Les informations sur le Songbun proviennent en grande partie de témoignages de Nord-Coréens en exil. Dans leur pays, les citoyens nord-coréens doivent manifester, face à tout interlocuteur étranger, un enthousiasme total envers le régime, et ensuite rendre compte à la police politique du contenu de la conversation. S'ils manquent à ces obligations, ils peuvent recevoir des « points de démérite » et dégringoler dans la hiérarchie. C'est pourquoi il est très difficile de connaître l'opinion réelle d'un citoyen nord-coréen, ce qui ne signifie pas qu'ils soient tous aliénés, fanatisés et incapables d'esprit critique[7].

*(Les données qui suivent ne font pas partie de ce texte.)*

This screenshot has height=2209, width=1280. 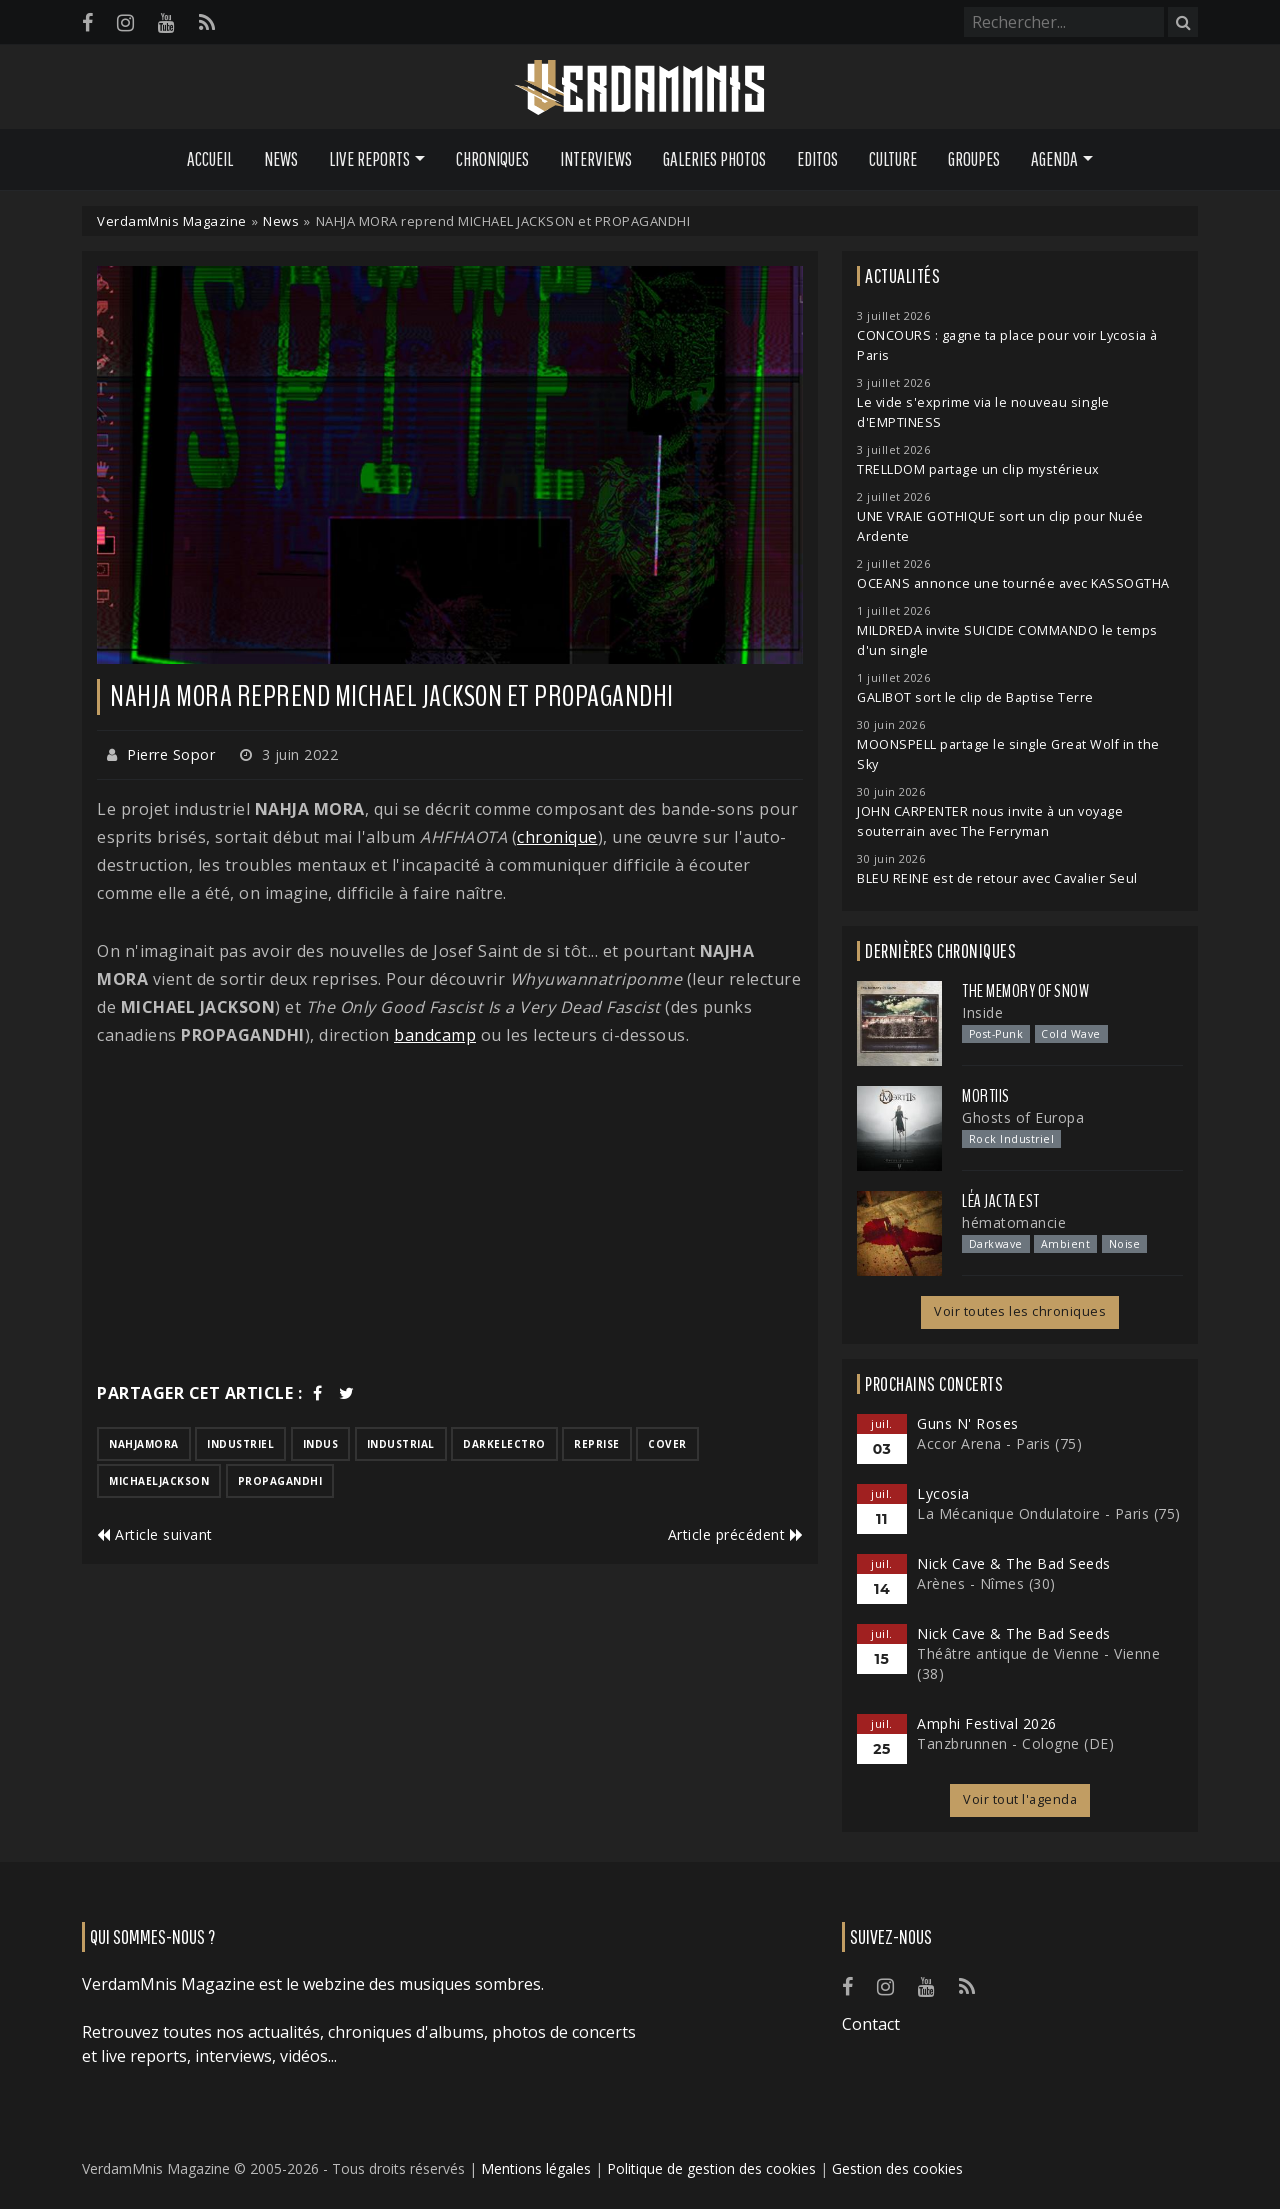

Comme la « nomenclature sociale » des autres pays communistes, le Songbun classe les citoyens et détermine les ressources, services et privilèges auxquels ils auront droit ou dont ils seront privés. Ce système de classement englobe tous les aspects de la vie d'une personne. Il ne se base pas sur les notes scolaires ou universitaires ni sur les compétences professionnelles comme les principaux systèmes occidentaux de classification, mais sur la loyauté au Parti unique et le rôle politique du citoyen. Ce faisant, les citoyens classés aux plus hauts rangs pourront habiter à Pyongyang, avoir accès aux meilleures écoles, universités et hôpitaux, aux meilleurs logements, à des rations alimentaires plus grandes et à des activités culturelles élargies (vacances, excursions…)[8]. En revanche, les citoyens classés aux plus bas seront obligés de vivre loin des grands centres, notamment dans le Hamgyong du Nord connu pour la rudesse de son climat, obtiendront les pires logements (souvent sans chauffage, ascenseurs, eau courante…), et n'auront accès ni aux études supérieures, ni à des soins médicaux de qualité. Les villes les plus éloignées géographiquement de la capitale sont aussi les plus délaissées et les plus pauvres, avec une voirie boueuse, des transports en commun vétustes, des coupures d'électricité, des difficultés d'approvisionnement[9].
Comme dans les autres pays communistes, la nomenclature Songbun est contournable notamment grâce à la corruption et à l'économie parallèle, les citoyens des catégories supérieures pouvant, par le partage clandestin d'une fraction de leurs avantages, se constituer une clientèle d'obligés : les donju. Les personnes responsables de la surveillance et de la comptabilisation du pointage du Songbun acceptent des « contributions » en échange d'une autorisation, d'un laissez-passer ou du renoncement à pointer un motif de « démérite ». Depuis la libéralisation de l'économie et sa monétisation, ce système de corruption est en passe de devenir légal et officiel, pour le plus grand bénéfice des catégories supérieures, et le plus grand soulagement des autres : pour le moment, le premier effet de cette évolution est de diminuer les inégalités, mais à long terme on peut s'attendre à ce qu'elles s'accroissent, comme dans l'ex-bloc de l'Est ou en Chine[10].
Pour autant, croire que les citoyens « Spéciaux » perdent leurs privilèges parce que d'autres catégories peuvent aujourd'hui emménager à Pyongyang ou bénéficier d'un meilleur niveau de vie, relève d'une méconnaissance de l'évolution du régime et du pays[11]. En effet, le Songbun est toujours officiellement en place, et les plus démunis ne voient pas leur qualité de vie s'améliorer. Ceux faisant partie des catégories supérieures obtiennent toujours les meilleurs avantages sociaux et restent une faible minorité[8].
Le développement économique étant l'un des objectifs de Kim Jong Un, les effets sociaux négatifs de l'essor économique ne sont pas critiqués par le Parti unique[12]. Nouvelle classe moyenne en voie d'élargissement, les donju sont le moteur de la croissance économique nord-coréenne, qui adoucit les rapports sociaux en atténuant la féroce lutte des classes qui oblige les citoyens à se surveiller et se dénoncer en permanence les uns les autres. Cependant, à travers cette relative détente et ces lents changements, le Parti garde strictement son contrôle sur la société[13].